● DATA FOR REVIEW
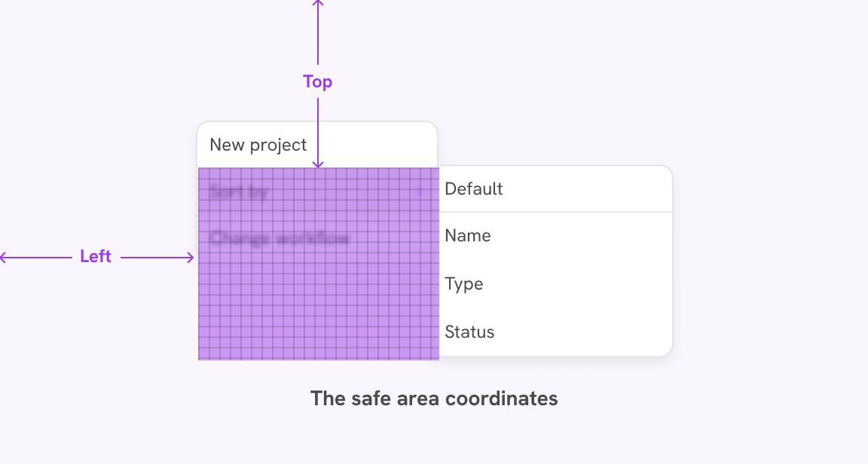Viewport: 868px width, 464px height.
Task: Click the blurred Change workflow text inside the grid
Action: point(281,239)
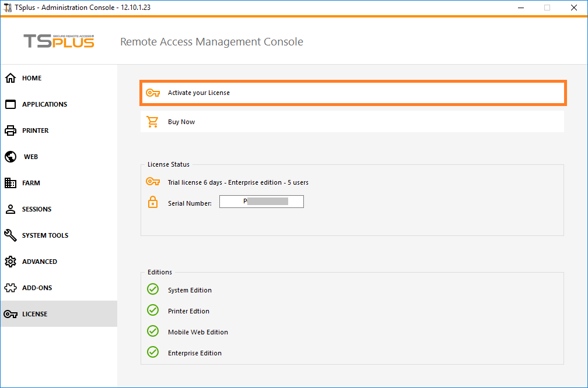Image resolution: width=588 pixels, height=388 pixels.
Task: Click the Mobile Web Edition checkmark
Action: coord(153,331)
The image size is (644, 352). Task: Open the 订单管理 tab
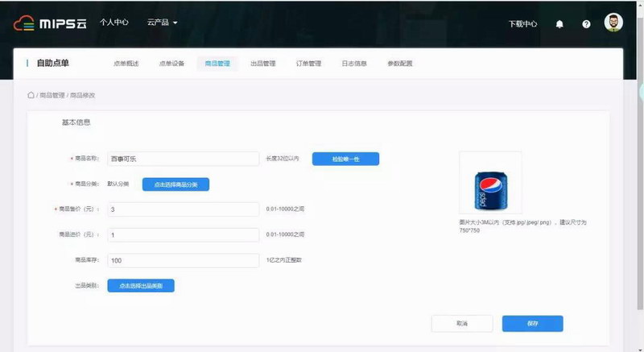pyautogui.click(x=308, y=64)
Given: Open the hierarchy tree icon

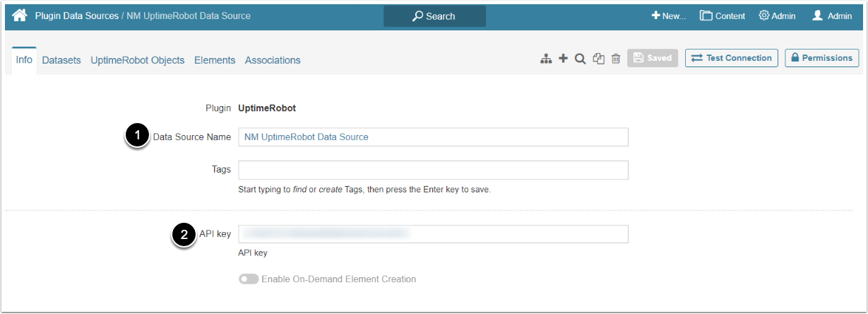Looking at the screenshot, I should (546, 59).
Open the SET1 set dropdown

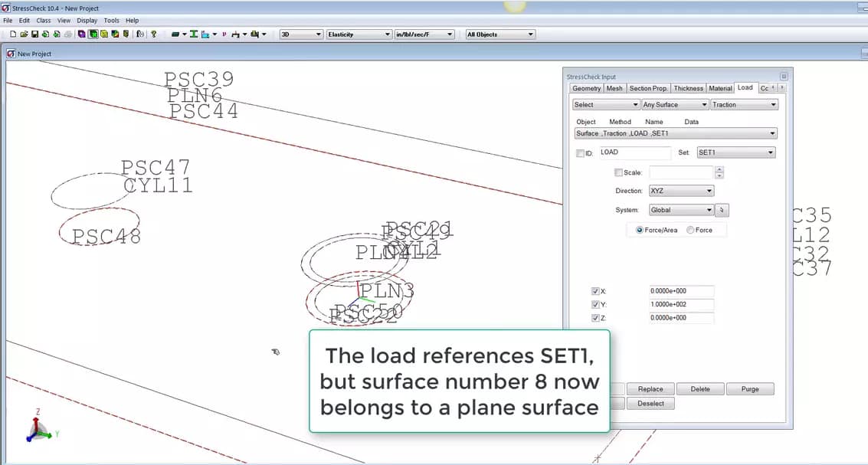pos(735,152)
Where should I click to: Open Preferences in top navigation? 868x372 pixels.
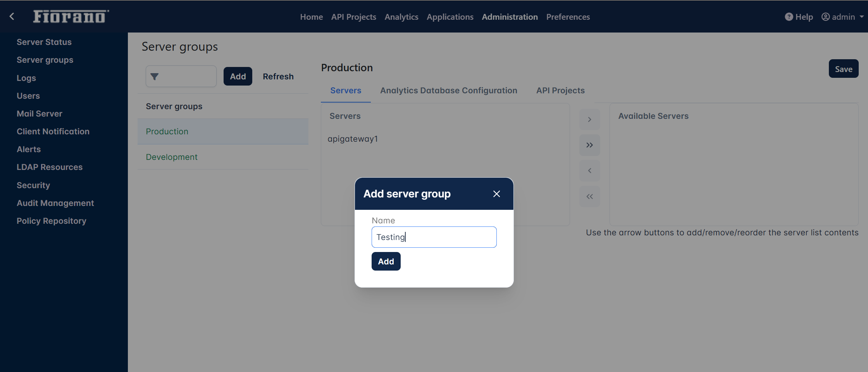point(568,17)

● WHAT THE TASK REQUIRES
Write out again, exactly, each line from the one with "Given: Open the hierarchy tree icon" to the end of the entries. No pictures go in.

● ANSWER SECTION
Given: Open the hierarchy tree icon

Looking at the screenshot, I should (546, 59).
Open the SET1 set dropdown

pos(735,152)
Where should I click to: Open Preferences in top navigation? 868x372 pixels.
point(568,17)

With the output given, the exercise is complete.